Entender as razões pelas quais algumas pessoas têm câncer e outras não é o maior desafio da pesquisa oncológica hoje, afirma um dos maiores especialistas na área, o pesquisador da Universidade Columbia Siddhartha Mukherjee.
A razão, diz o médico, é que há uma boa compreensão sobre as causas da doença, mas pouco se sabe o que, de fato, protege uma parte da população. “Quando começarmos a responder o porquê, será um momento realmente transformador.”
Autor do livro “O Imperador de todos os Males”, pelo qual recebeu o prêmio Pulitzer em 2011, Mukherjee fez na abertura do seminário Tecnologia Contra o Câncer, realizado pela Folha, com patrocínio da Roche e apoio do Hospital Sírio-Libanês e da farmacêutica Abbvie.

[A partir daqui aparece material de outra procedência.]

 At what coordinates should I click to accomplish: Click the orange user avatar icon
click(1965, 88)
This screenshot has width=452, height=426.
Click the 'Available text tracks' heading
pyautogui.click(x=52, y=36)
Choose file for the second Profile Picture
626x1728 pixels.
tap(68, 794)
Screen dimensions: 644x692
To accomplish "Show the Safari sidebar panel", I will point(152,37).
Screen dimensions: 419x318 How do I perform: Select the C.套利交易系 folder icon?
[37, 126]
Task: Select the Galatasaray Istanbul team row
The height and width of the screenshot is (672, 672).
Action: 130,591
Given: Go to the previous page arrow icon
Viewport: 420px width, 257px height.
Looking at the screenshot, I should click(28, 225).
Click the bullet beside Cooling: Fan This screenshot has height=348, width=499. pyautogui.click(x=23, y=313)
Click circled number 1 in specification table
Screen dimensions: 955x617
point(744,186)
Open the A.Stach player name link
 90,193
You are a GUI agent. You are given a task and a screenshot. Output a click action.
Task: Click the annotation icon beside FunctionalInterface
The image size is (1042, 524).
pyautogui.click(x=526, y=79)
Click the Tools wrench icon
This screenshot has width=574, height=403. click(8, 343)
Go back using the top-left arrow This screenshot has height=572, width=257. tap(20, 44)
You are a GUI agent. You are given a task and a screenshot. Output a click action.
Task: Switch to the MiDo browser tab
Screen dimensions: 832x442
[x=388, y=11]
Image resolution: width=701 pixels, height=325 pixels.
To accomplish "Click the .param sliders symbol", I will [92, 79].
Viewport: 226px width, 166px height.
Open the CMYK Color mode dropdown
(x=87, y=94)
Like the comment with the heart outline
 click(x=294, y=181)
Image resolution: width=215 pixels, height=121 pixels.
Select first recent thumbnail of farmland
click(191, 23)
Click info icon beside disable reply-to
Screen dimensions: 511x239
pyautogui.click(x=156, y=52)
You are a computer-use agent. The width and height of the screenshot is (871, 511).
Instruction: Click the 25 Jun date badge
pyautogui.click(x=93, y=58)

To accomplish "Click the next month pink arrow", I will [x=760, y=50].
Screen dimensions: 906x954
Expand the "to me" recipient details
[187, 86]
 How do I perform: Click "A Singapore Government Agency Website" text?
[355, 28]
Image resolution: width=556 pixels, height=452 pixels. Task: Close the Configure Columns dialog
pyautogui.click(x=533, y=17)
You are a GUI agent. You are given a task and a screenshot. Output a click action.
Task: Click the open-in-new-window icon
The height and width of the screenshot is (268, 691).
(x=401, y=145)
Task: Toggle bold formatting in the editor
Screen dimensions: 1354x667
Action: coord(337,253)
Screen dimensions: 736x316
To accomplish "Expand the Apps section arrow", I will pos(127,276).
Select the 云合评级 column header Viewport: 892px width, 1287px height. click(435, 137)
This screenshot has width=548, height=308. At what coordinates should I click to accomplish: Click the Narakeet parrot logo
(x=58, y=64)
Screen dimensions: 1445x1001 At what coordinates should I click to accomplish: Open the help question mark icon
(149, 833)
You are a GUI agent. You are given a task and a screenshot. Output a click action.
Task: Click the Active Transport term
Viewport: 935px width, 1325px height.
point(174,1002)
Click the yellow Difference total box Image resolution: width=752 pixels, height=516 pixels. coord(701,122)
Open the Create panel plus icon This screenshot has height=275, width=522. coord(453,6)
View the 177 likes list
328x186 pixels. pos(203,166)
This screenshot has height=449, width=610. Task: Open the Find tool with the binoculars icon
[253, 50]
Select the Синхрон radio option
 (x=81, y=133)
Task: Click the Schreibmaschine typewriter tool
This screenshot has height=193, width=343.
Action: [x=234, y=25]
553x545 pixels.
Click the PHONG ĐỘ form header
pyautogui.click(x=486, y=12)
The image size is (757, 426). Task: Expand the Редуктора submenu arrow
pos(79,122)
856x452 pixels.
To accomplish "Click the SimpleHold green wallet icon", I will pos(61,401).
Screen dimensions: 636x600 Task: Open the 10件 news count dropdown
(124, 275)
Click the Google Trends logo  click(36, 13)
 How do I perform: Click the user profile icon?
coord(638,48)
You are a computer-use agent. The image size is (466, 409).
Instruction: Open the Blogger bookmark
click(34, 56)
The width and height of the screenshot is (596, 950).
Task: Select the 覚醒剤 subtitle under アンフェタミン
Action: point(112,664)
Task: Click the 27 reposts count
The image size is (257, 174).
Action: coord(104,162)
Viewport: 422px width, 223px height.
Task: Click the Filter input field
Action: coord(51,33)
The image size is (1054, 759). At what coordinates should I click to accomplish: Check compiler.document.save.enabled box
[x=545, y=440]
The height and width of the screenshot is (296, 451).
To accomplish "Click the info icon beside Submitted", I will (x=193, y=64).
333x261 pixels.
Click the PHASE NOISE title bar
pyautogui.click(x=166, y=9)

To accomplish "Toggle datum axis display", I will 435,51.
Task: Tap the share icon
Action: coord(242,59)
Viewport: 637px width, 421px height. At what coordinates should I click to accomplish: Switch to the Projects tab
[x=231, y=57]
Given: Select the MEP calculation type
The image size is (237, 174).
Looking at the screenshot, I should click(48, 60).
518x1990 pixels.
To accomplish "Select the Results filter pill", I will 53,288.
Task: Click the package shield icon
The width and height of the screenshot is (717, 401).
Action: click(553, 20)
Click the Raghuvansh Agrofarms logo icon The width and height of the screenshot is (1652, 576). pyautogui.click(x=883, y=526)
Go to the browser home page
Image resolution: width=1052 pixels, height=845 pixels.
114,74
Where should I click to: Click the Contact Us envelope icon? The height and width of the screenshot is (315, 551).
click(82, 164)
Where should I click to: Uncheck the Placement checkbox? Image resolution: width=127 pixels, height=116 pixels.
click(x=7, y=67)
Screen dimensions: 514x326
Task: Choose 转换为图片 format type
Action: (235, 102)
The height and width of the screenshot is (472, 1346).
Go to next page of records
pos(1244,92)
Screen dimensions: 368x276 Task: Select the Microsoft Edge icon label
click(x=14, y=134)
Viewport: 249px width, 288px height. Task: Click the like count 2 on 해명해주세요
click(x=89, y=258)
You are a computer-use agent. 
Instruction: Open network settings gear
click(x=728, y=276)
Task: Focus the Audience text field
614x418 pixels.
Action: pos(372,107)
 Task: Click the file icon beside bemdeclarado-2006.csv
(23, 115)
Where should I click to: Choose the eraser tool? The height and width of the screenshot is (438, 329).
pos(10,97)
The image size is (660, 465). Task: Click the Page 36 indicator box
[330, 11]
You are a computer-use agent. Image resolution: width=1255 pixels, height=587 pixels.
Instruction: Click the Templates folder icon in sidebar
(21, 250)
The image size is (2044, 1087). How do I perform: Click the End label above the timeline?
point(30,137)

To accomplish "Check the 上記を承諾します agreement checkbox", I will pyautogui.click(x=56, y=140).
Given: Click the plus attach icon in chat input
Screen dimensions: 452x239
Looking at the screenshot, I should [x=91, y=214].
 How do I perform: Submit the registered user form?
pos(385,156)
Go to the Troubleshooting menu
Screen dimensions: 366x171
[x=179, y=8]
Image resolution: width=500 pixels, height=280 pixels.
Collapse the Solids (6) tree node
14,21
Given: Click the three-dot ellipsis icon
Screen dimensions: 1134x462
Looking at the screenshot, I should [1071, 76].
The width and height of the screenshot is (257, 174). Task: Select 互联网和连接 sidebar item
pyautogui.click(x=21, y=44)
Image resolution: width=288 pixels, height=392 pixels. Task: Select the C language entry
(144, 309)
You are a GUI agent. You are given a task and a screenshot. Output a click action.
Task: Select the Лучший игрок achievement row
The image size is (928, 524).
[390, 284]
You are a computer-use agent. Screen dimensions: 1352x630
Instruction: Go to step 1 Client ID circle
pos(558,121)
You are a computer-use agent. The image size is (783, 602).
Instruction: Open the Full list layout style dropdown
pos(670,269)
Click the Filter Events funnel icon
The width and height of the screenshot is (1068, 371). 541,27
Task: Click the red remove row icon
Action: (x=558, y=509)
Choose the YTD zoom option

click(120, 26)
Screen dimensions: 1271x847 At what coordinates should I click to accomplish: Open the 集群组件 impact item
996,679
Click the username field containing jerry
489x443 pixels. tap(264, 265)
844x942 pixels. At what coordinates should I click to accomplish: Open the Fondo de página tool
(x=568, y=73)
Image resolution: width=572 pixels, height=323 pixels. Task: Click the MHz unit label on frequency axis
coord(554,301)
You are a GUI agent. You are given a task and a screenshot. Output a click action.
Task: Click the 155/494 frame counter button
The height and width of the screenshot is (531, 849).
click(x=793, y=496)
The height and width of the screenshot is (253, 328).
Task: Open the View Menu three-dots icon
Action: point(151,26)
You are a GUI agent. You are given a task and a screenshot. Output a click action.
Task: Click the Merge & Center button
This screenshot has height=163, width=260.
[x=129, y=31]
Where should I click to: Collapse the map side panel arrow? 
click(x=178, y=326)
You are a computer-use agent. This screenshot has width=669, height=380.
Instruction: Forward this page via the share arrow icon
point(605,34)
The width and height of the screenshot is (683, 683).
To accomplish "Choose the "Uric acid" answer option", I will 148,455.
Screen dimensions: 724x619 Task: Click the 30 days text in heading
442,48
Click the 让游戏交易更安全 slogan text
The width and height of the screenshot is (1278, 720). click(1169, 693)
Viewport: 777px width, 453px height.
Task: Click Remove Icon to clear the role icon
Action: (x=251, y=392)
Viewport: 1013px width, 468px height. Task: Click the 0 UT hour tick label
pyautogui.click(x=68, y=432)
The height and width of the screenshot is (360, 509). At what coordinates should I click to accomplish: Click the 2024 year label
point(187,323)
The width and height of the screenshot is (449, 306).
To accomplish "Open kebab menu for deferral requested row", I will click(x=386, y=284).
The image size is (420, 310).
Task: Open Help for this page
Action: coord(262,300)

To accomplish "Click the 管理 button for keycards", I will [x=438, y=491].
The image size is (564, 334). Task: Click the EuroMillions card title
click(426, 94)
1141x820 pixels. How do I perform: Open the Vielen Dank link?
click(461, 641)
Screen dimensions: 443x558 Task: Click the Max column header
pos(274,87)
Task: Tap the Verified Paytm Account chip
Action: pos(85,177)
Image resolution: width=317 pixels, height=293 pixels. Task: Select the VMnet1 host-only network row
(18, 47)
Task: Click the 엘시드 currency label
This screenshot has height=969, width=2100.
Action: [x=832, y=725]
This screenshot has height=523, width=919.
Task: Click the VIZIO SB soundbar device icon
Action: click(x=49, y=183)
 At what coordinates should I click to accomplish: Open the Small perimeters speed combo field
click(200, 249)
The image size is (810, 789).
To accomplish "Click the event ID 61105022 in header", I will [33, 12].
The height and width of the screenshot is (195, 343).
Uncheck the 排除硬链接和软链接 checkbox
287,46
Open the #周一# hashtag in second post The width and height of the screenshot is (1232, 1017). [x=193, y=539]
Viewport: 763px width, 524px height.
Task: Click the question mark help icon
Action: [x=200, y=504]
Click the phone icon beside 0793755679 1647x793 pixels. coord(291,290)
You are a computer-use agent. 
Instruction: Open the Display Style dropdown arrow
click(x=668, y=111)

O aumento no número de casos da doença se deve à maior expectativa de vida, afirma o indiano radicado nos Estados Unidos. “O câncer é, ironicamente, um sintoma do nosso sucesso como seres humanos”.
Entre os desafios para o tratamento da doença, Mukherjee destacou a variedade do que chama de “impressão digital genética” de cada câncer. “Podemos olhar para duas mulheres com câncer de mama, dois tumores aparentemente iguais, com as mesmas características, e eles podem ser duas doenças completamente diferentes.”
O papel da medicina personalizada é entender, entre as características genéticas iguais e distintas de cada câncer, quais são as mais importantes e devem ser atacadas pela medicação.
Apesar de discutir profundamente o tratamento, o pesquisador defende que se concentre esforços para prevenir a doença. Na divisão de recursos, a maior parte deve ser gasta na prevenção, uma parte intermediária com o tratamento precoce e a menor com o tratamento da doença desenvolvida.
Entre os fatores de risco, Mukherjee destacou o tabagismo e a obesidade. Iniciativas que reduziram o número de fumantes nos EUA, por exemplo, são ligadas à queda nos casos de câncer de pulmão e laringe.
“Precisamos pensar o que pode ser modificado. O comportamento humano é complexo. Se você falar para uma pessoa que o cigarro aumenta 200% a chance de ter câncer, ela vai te agradecer, sair do consultório e acender um cigarro.”
Os efeitos da alimentação também precisam ser melhor compreendidos, afirmou Mukherjee, contando que, após passar por uma cirurgia, perguntou ao seu médico o que deveria comer.
“Ele respondeu ‘não sei’. “As duas coisas são moléculas: uma se chama morfina e a outra, carboidrato. Por que confiamos tanto em um grupo e não temos nada a dizer sobre o outro?”
E o que dizer aos que sobrevivem à doença? Que fiquem atentos à possibilidade de reincidência, mas não se privem de uma vida normal, declara o pesquisador.
“As pessoas curadas tendem a sofrer restrições de comportamento, o que, na maior parte das vezes, não faz sentido. Parte do luxo de se curar de um câncer é poder voltar a uma vida normal.”
Ele também destacou o erro comum de atribuir a doença a um único comportamento, enquanto os especialistas acreditam em uma combinação complexa de causas.
“Não culpem os sobreviventes. Não digam a uma pessoa que venceu o câncer que a doença foi culpa dela. Nós não podemos afirmar que foi.”